WORK REQUEST
Lines containing the word "agent" are to be copied from the data below.
□ □ □
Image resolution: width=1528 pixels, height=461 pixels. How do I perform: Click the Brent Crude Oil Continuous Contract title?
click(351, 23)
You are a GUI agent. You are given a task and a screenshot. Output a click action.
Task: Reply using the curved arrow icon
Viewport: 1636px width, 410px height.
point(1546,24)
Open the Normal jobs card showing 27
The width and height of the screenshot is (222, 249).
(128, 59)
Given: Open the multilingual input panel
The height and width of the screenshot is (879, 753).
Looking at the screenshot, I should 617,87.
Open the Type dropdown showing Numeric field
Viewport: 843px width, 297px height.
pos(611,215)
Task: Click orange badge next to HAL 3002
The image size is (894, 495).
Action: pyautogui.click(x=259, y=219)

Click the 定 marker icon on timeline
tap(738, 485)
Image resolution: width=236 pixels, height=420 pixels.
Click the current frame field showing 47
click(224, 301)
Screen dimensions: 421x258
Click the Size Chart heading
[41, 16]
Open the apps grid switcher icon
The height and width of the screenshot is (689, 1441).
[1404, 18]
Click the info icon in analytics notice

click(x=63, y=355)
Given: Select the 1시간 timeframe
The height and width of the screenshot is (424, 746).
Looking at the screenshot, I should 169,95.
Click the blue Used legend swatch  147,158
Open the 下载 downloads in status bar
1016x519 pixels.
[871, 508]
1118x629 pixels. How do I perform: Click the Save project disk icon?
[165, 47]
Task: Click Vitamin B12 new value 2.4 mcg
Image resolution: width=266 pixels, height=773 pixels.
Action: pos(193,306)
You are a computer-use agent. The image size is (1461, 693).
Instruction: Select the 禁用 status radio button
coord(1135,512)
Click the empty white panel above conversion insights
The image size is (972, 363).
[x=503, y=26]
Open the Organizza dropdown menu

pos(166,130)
□ □ □
OUTPUT FOR THIS TASK
You are a GUI agent. You are given a task and a screenshot. Output a click action.
You are a computer-use agent. The image size is (1461, 693).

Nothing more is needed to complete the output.